▶ _Dataset excerpts_
○ ○ ○

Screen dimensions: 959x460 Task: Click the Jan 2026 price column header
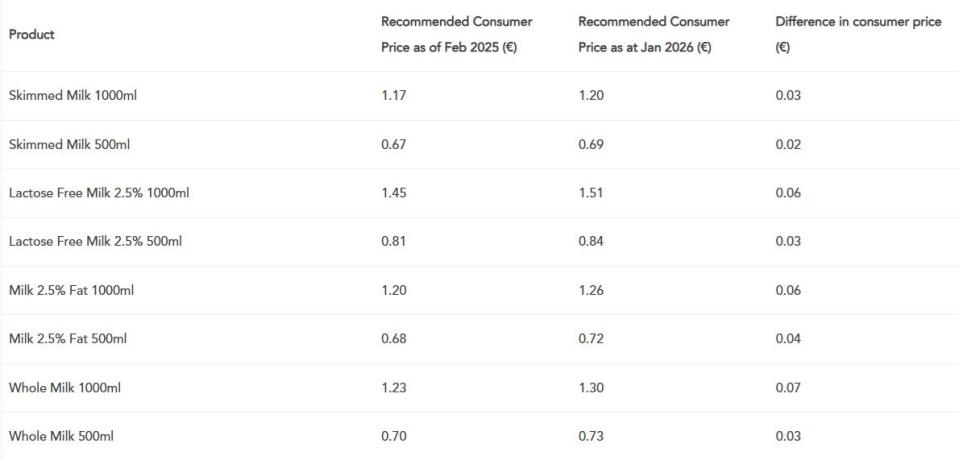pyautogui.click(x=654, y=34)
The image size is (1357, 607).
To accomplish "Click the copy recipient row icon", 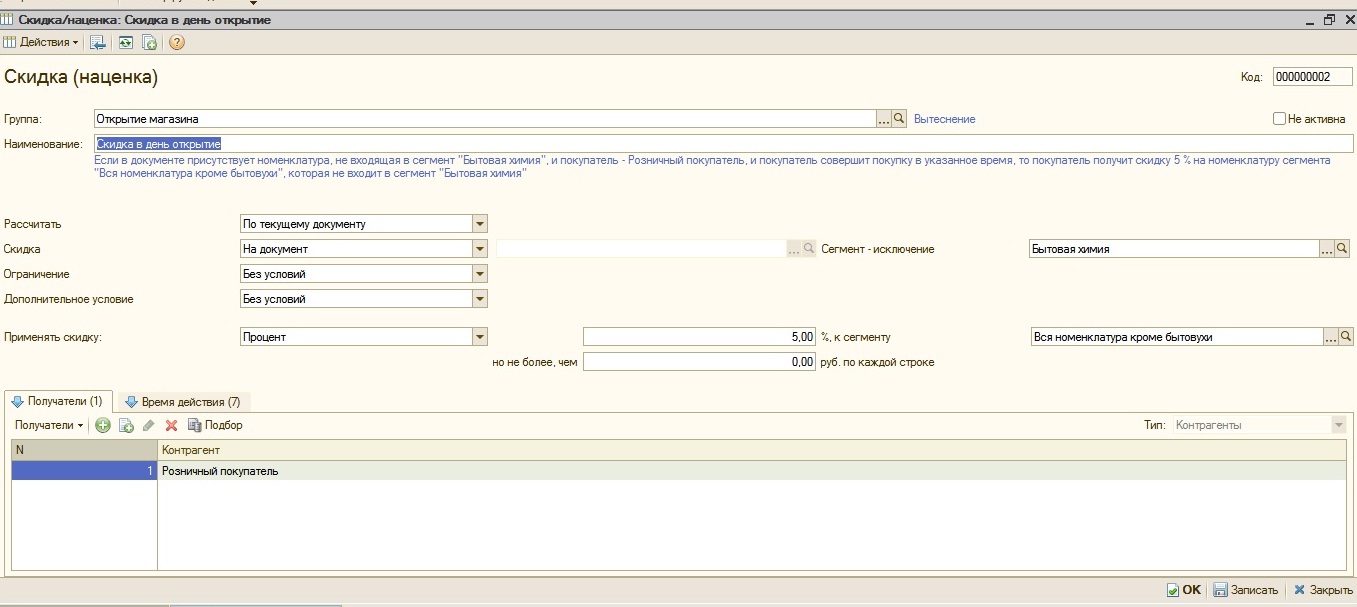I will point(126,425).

○ ○ ○

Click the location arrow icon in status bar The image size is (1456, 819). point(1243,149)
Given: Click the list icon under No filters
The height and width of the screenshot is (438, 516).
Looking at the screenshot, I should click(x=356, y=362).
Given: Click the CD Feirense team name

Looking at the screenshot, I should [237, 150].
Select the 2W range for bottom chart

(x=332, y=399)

○ ○ ○

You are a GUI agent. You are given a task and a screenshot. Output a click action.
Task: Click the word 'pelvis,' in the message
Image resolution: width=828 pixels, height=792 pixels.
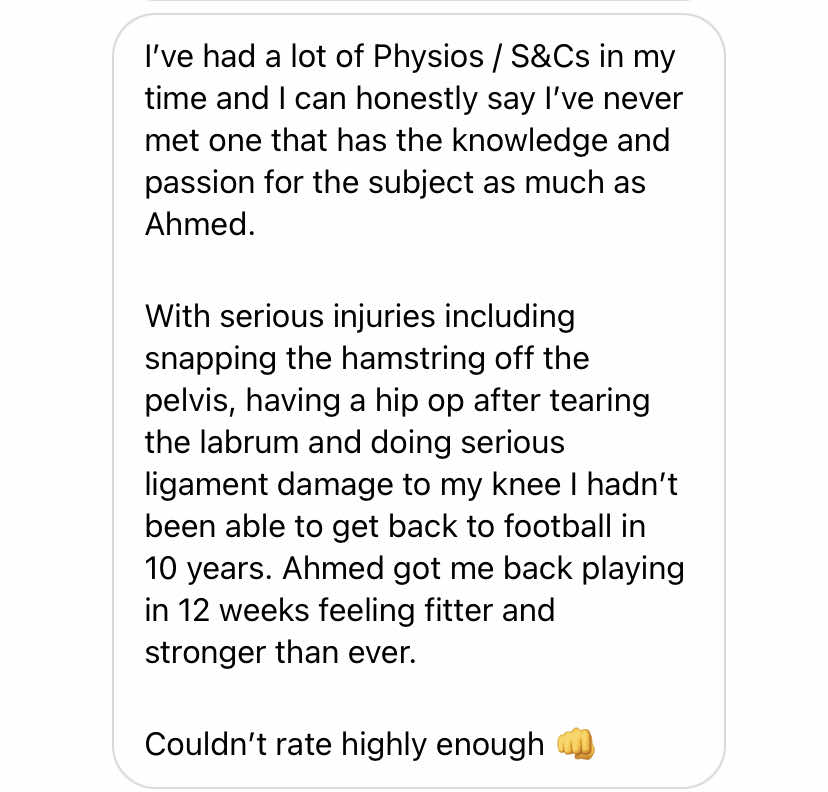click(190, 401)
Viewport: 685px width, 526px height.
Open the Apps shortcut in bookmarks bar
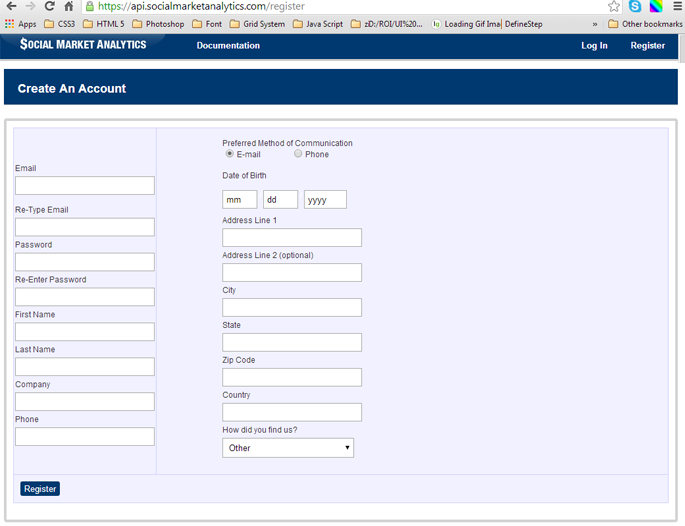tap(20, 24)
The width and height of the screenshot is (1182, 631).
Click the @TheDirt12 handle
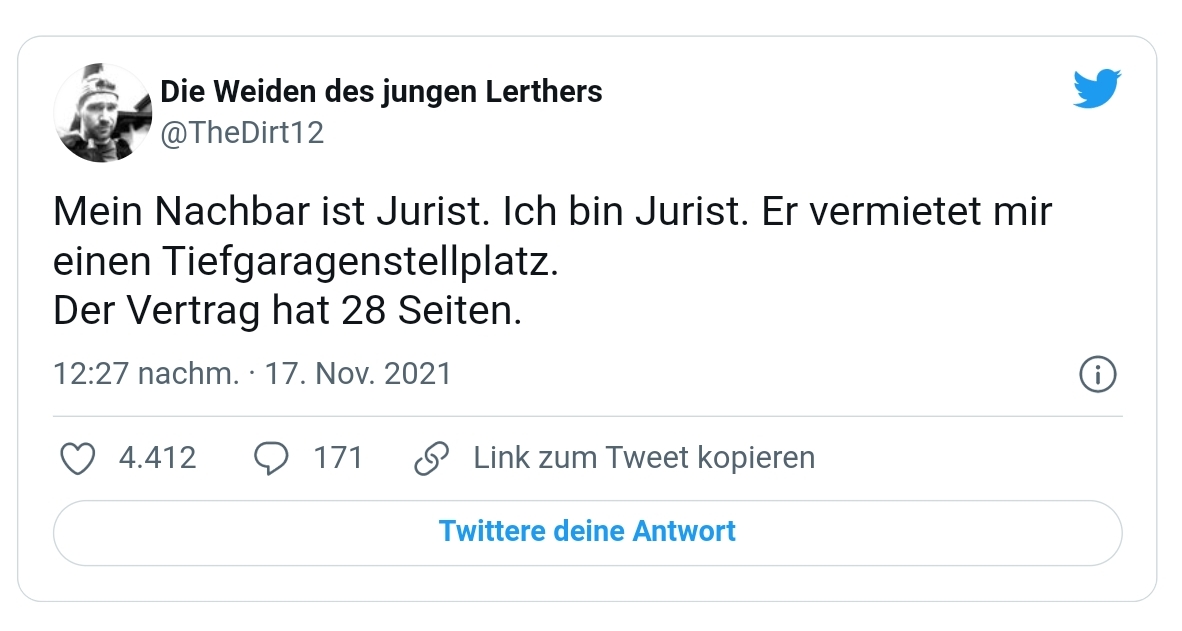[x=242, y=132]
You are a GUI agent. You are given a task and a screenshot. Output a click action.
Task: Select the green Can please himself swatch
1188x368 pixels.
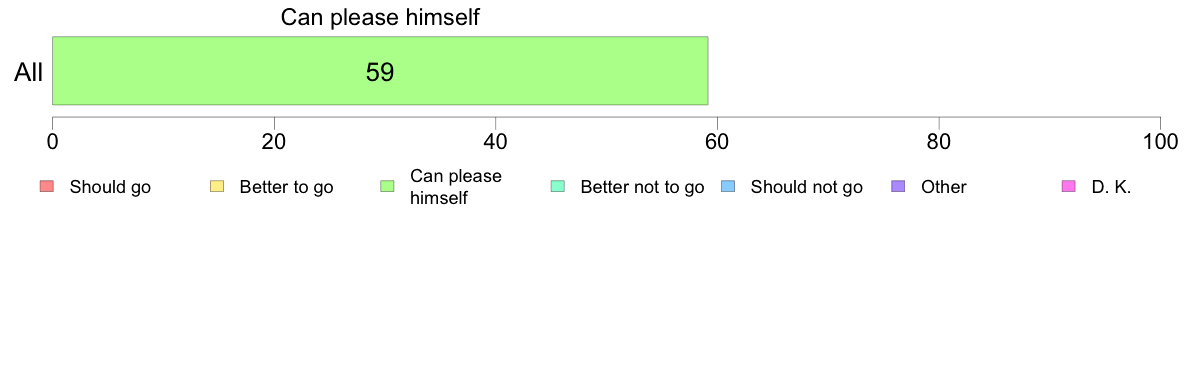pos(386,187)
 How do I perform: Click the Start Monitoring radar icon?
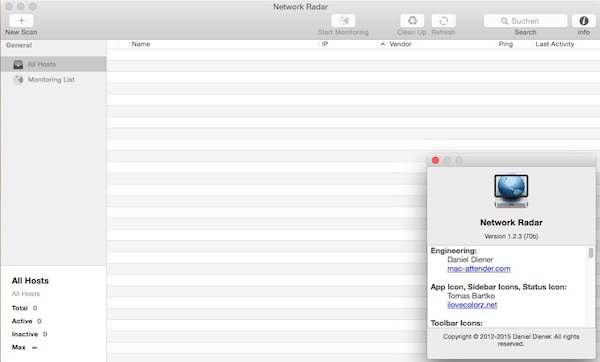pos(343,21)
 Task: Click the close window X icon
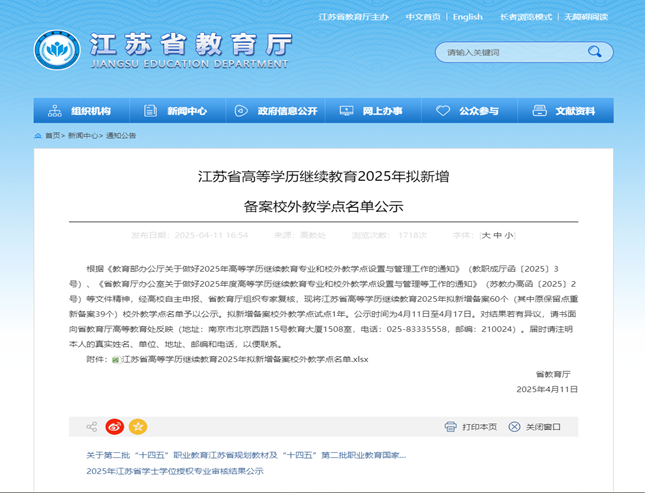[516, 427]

○ ○ ○

▶ _Description of the task_
Count the lines of the listing above in which the word "size" appears; state only the count.

▶ _Solved problem_
2